Rick Davies just wrote an interesting post which combined thoughts on QCA (and multi-valued QCA or mvQCA) and classification trees with thoughts on INUS causation.
In this little post I will just show an easy way for evaluators to do classification trees using the open-source statistic software R rather than the Rapid Miner and BigML tools which Rick used.
The question was something like: how can we look at a small-to-medium set of cases (like a dozen or a hundred countries or development programs) and tease out which factors are associated with some outcome. In Rick's example, he looked at some African countries to see which characteristics are associated with a higher percentage of women in parliament.
The data is from Krook (2010) and is actually provided here as a long line of text, and we read it in to a variable which we will call ap.
ap = read.table(header = T, text = "\nCountry ElectoralSystem Quotas WomensStatus LevelOfDevelopment PostConflict PercentageWomenNationalParliament\n1 Mozambique PR Yes 44 0.39 Yes 34.8\n2 SouthAfrica PR Yes 77 0.65 Yes 32.8\n3 Burundi PR Yes 32 0.38 Yes 30.5\n4 Tanzania Majority Yes 47 0.43 No 30.4\n5 Uganda Majority Yes 65 0.50 Yes 29.8\n6 Namibia PR Yes 69 0.63 Yes 26.9\n7 Lesotho Majority No 66 0.50 Yes 23.5\n8 Senegal Mixed Yes 36 0.46 No 22.0\n9 Ethiopia Majority Yes 30 0.37 Yes 21.9\n10 Zambia Majority No 52 0.41 No 14.6\n11 SierraLeone PR No 55 0.34 Yes 14.5\n12 Guinea-Bissau PR No 29 0.35 Yes 14.0\n13 Malawi Majority Yes 64 0.40 No 13.6\n14 Gabon Majority No 68 0.63 No 12.5\n15 Niger Mixed Yes 18 0.31 No 12.4\n16 BurkinaFaso PR No 23 0.34 Yes 11.7\n17 Botswana Majority Yes 72 0.57 No 11.1\n18 Ghana Majority No 44 0.53 No 10.9\n19 Djibouti Majority No 21 0.50 Yes 10.8\n20 Mali Majority Yes 30 0.34 No 10.2\n21 Gambia Majority No 50 0.48 No 9.4\n22 Congo Majority No 49 0.52 Yes 8.5\n23 Benin PR No 41 0.43 No 8.4\n24 Kenya Majority No 58 0.50 No 7.3\n25 Madagascar Mixed No 55 0.51 No 6.9\n26 Nigeria Majority No 50 0.45 No 6.4\n")
There are literally dozens of classification and machine-learning packages to play with in R, in fact there is a whole task view dedicated to it. In this case I used the package party (install.pacakges('party')). So we just load up that package, and ask it to predict PercentageWomenNationalParliament from the all the other variables. Note we aren't reducing the data to binary (yes/no) form here in order not to lose information.
library(party)
result = (ctree(PercentageWomenNationalParliament ~ ., data = ap))
plot(result)
Easy. The output isn't terribly pretty but it is packed with information, and clearly shows how the range of the percentage of women in parliament is quite different for countries with and without quotas.

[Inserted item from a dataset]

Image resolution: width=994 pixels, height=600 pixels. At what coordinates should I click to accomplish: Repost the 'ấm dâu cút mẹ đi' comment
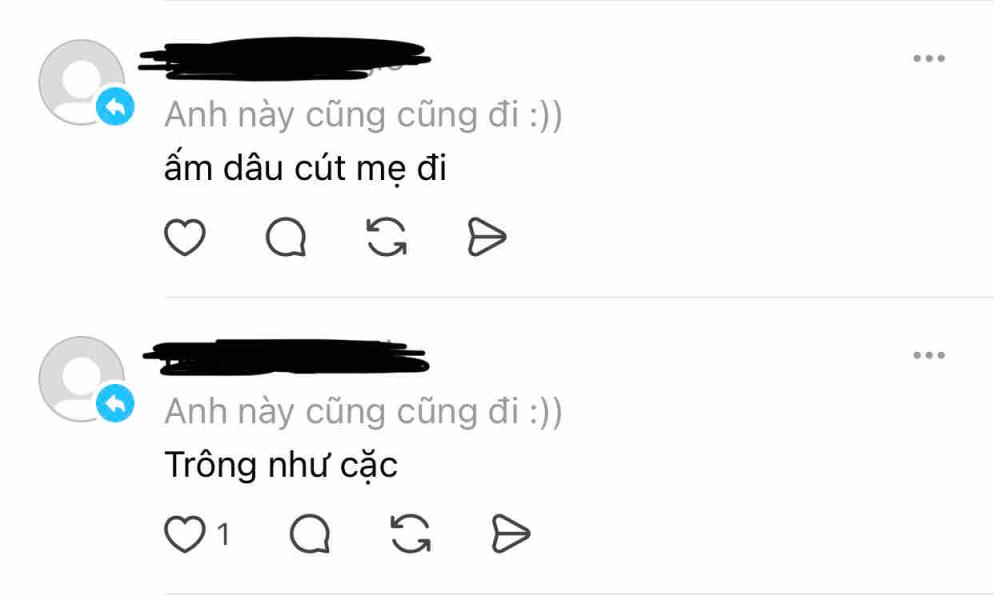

This ctree function from the party package is pretty powerful; predictors can be any kind of variable and it can predict nominal as well as numerical outcomes.
For example here we predict ElectoralSystem from the others. PostConflict makes a contribution which is just significant at p=0.062.
library(party)
result = (ctree(ElectoralSystem ~ ., data = ap[, -1], controls = ctree_control(mincriterion = 0.005)))
plot(result)
But going back to the first plot, we note that this is a boring tree, with only one split. Quotas make a very significant impact at p=0.006. But after that, nothing. Even when we soften the significance level we accept to split the tree right down to something absurdly small, we still get exactly the same result with only one split:
library(party)
result = (ctree(PercentageWomenNationalParliament ~ ., data = ap,
controls = ctree_control(mincriterion = 0.005)))
plot(result)
And this is the whole problem with decision trees and small-N studies. If the other splits which Rick found don't reach statistical significance, how do we know they aren't just spurious or co-incidental results? In small-N studies we have to add a lot of good theory to make these kinds of results more plausible, as indeed Krook does in the original article.